_What to produce_. The lines wanted are those in the data below that include "Task".
________________
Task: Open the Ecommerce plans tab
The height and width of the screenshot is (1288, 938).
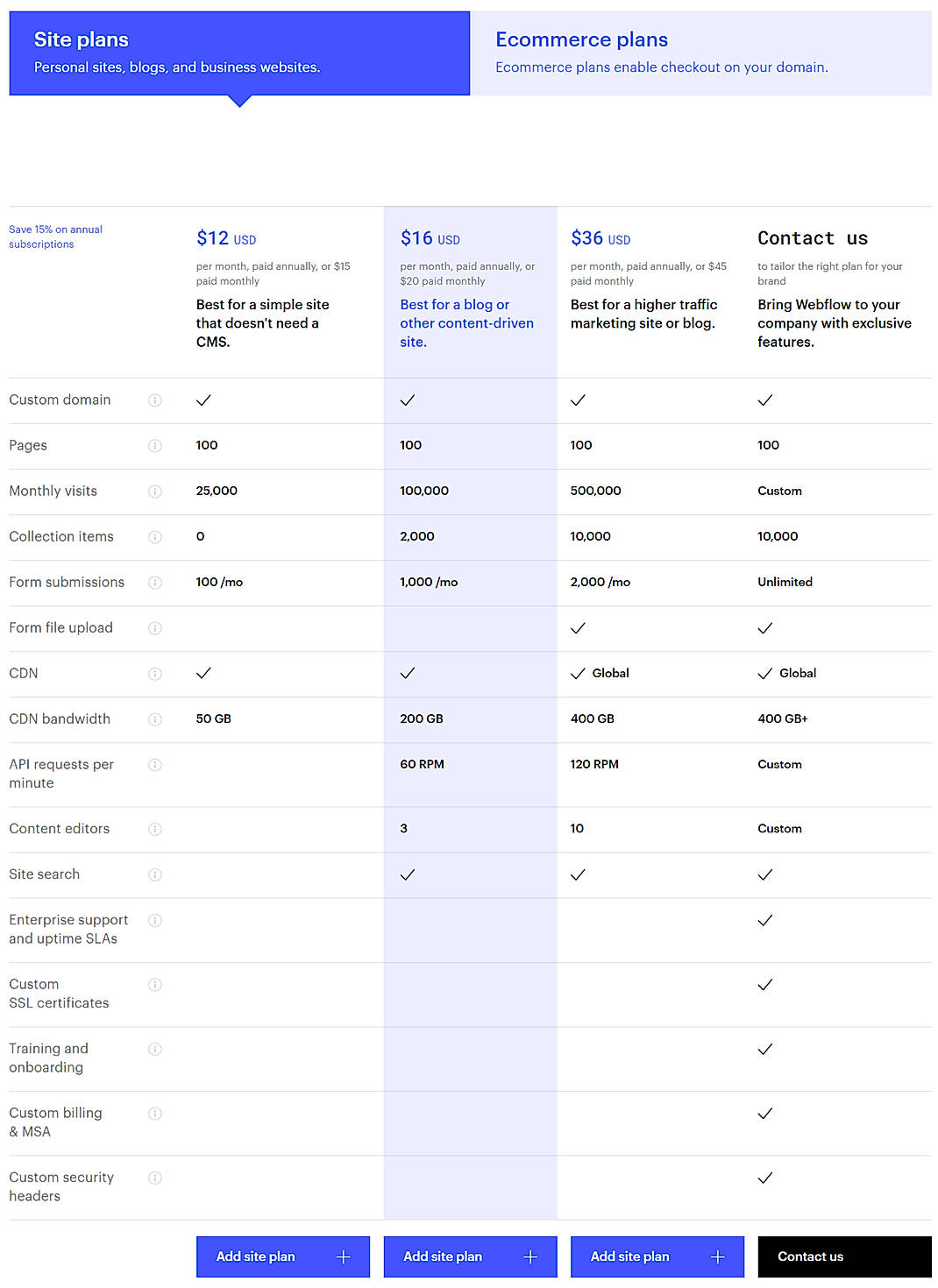Action: [x=700, y=53]
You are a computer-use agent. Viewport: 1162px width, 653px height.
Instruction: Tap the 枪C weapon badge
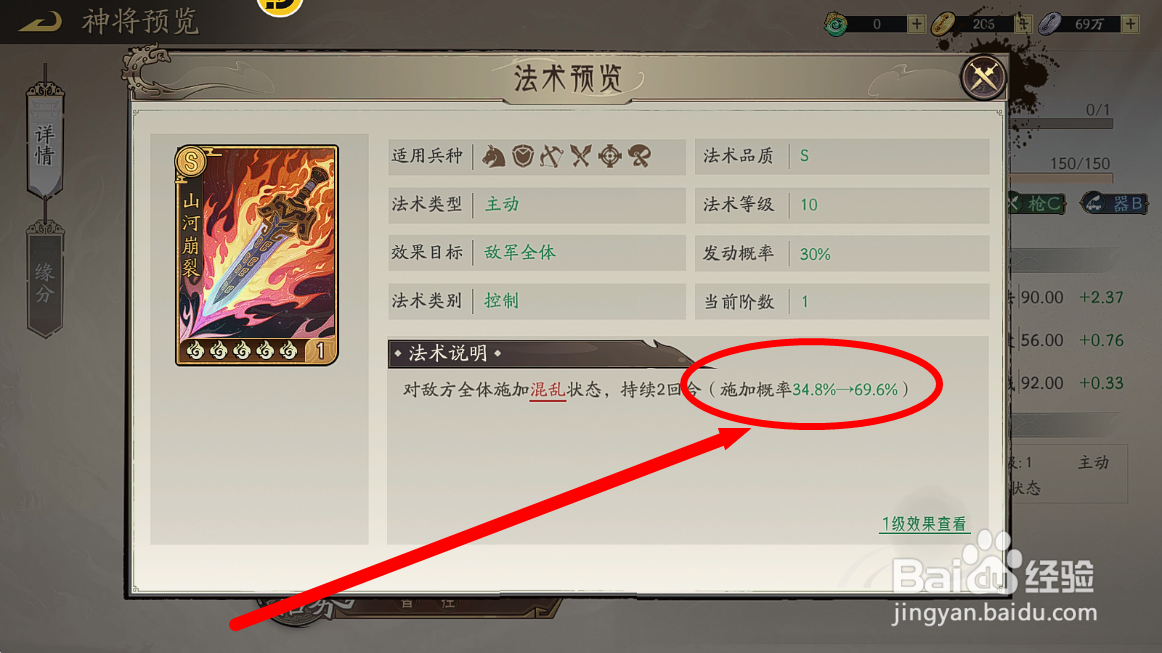[1038, 203]
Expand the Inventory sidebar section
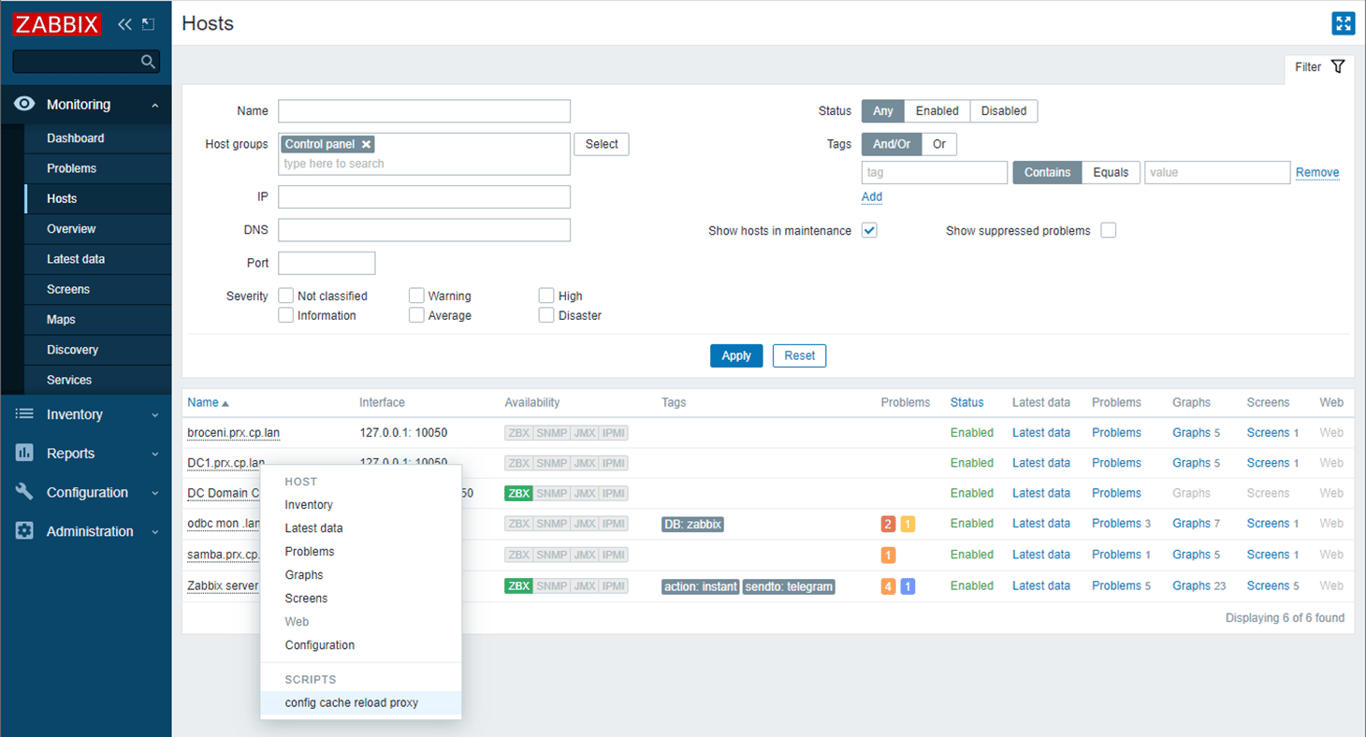This screenshot has width=1366, height=737. (74, 413)
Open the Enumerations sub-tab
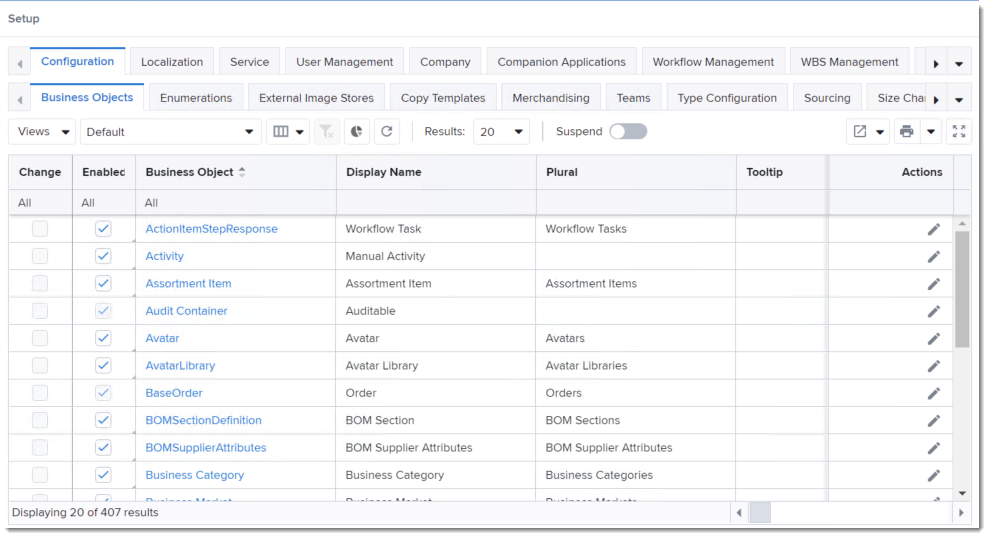 click(196, 98)
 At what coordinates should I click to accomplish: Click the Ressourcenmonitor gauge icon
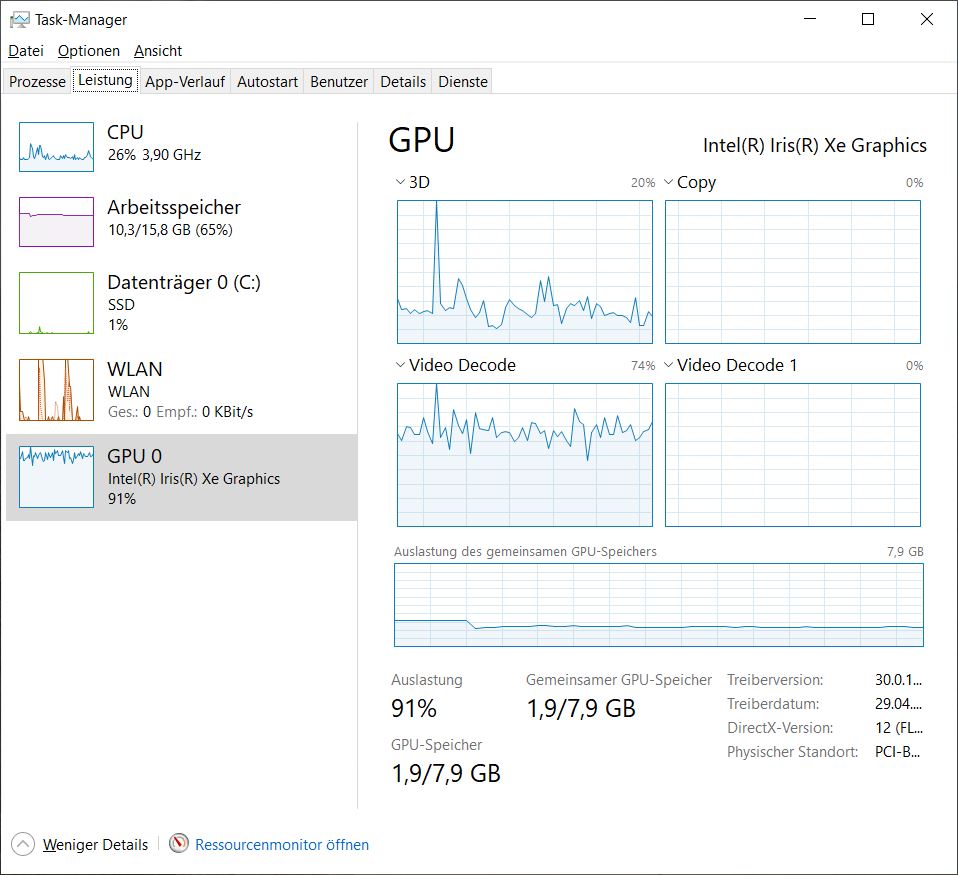[179, 844]
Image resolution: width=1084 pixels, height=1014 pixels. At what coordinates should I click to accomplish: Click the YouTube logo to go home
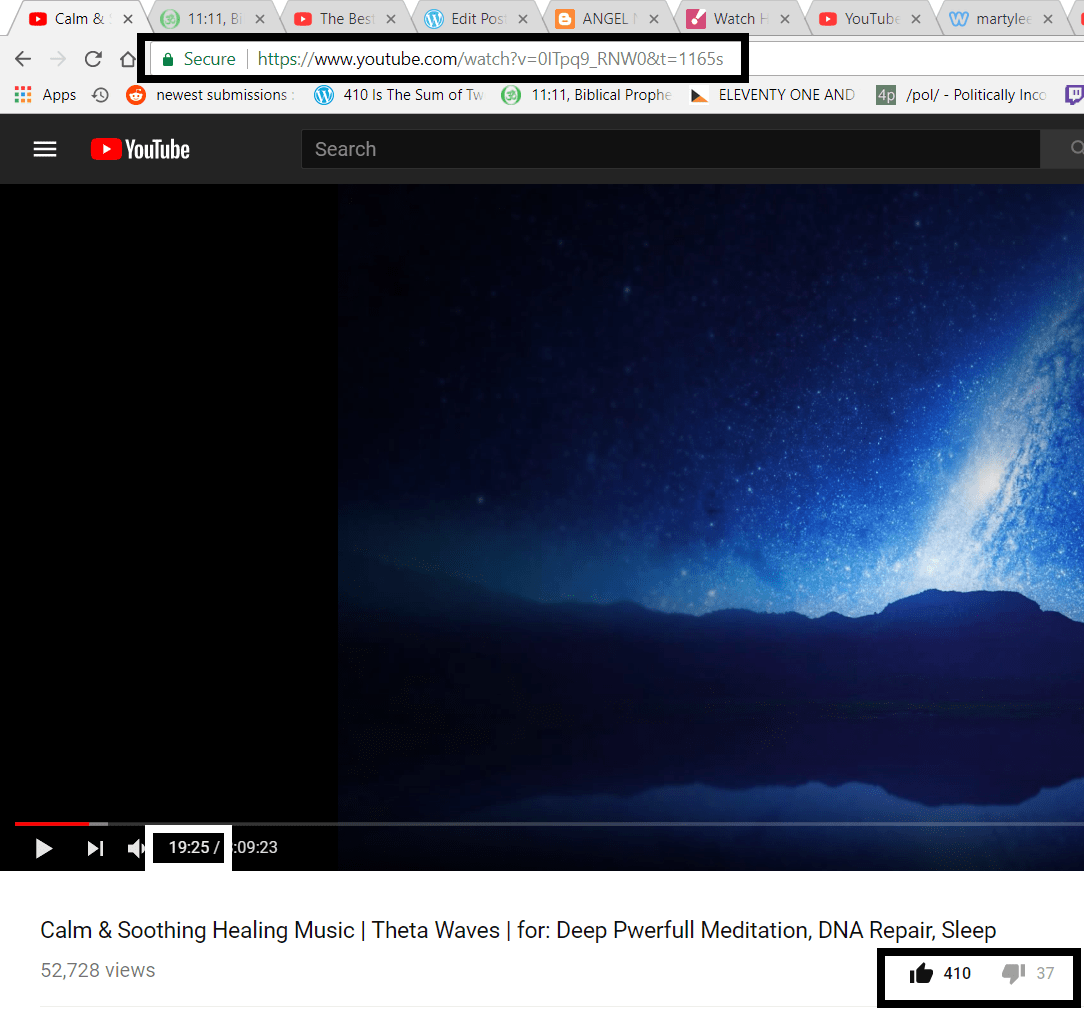(x=140, y=149)
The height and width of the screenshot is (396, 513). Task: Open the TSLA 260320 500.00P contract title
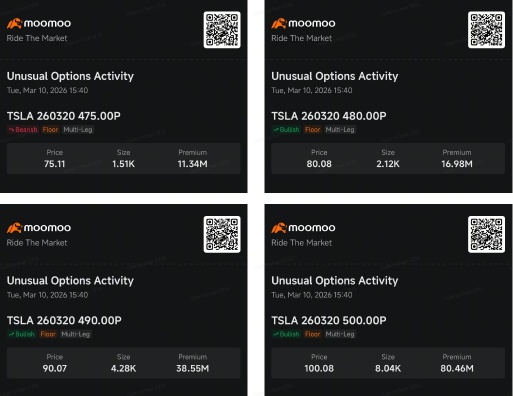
________________
_Written response_.
Task: Open the Ecommerce plans tab
The height and width of the screenshot is (396, 513). Task: Open the TSLA 260320 500.00P contract title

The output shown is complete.